Up to $7600 of student earnings are not considered in FAFSA EFC this year. However, a student’s assets still go in at a much higher rate than parents. So, it is best that they have low bank balances if they are not full pay.
Chase has College checking accounts that can be opened at 17, have no fees during college, and pay $100 after 10 transactions.
My kids have had credit union accounts since they were ~10. The accounts are of little use for college expenses due to the lack of nearby affiliate ATMs. They did give my DS a scholarship though.
I don’t think my kids have ever used an ATM. They rarely use cash. Everything is paid by credit card, Venmo or Zelle. One year, my oldest needed to send a check in for rent. All other housing had options for electronic payments.
You should open student checking accounts, one for each of them. They will be custodial accounts until they turn 18 (this is a fairly new banking rule at regular banks; I don’t know about credit unions so can’t comment on that now), at which point they will be turned over to the student.
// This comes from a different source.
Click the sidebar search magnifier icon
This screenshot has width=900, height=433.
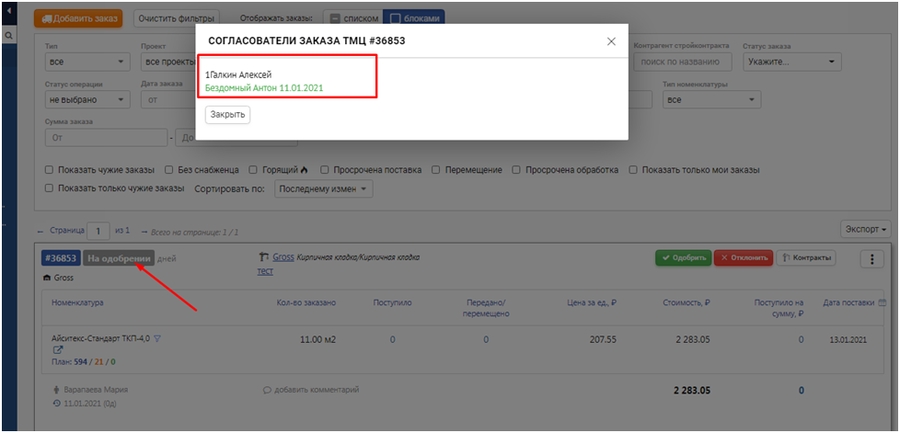pos(9,35)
This is important so that your kids can learn basic money management. If they can’t handle managing cash flow at 17 or 18, it will only get more complicated when they are 23 or 25 and having larger incomes and more expenses.
Don’t worry about financial aid eligibility. Think about helping them learn to be responsible adults, and then let them grow up when they do.
My kids have had accounts at the credit union since they were 6 months old. I’m listed as co-owner but they can take me off whenever they want (now both over 21). When they were about 15, they got ‘checking’ accounts (not called that). They have ATM cards and can make deposits and withdrawal online or at ATMs or by writing checks. One hasn’t lived in Denver for years and still uses the credit union as her main account, having both her TA checks from the university and her Starbucks paychecks direct deposited into her account. She gets checks printed out by the CU for free and uses one per month to pay her rent.
One of the benefits is that the CU is nice. If she screws something up, they fix it for her (late payments, a fraud on her ATM card, printing checks at the last minute). My other daughter moved back to the area a few years ago and still uses her account as her main account. One year the IRS took the money out of her savings account rather than her checking (as we’d indicated on her return) and the bank paid it and waived the fee for the overdraft. Try getting BofA to do that!
Every year, the local banks near our kids’ high school had big banners on their buildings, advertising FREE Checking and Savings accounts for college-bound Seniors.
They required a minimum deposit ($200) and they also required the high school transcript (Informal) that showed the last trimester of classes. The rep would sign off that the student had shown the transcript. They could always confirm with the school, if the student and/or parents gave permission to have the transcript electronically sent. The parents could be on the account if the students were 17. Then at 18, the student would be the only one on the accounts.
Our children also have had their accounts since ~3 months of age at our bank. When they reached the age 16, the bank transitioned them to “regular” accounts, offered ATM cards, and also offered the option of checking accounts. Our children all transitioned their accounts but did not want to go to ATM’s yet. They were able to directly deposit their part-time job/wages to those accounts. At 18, they got Discover cards and their ATM cards.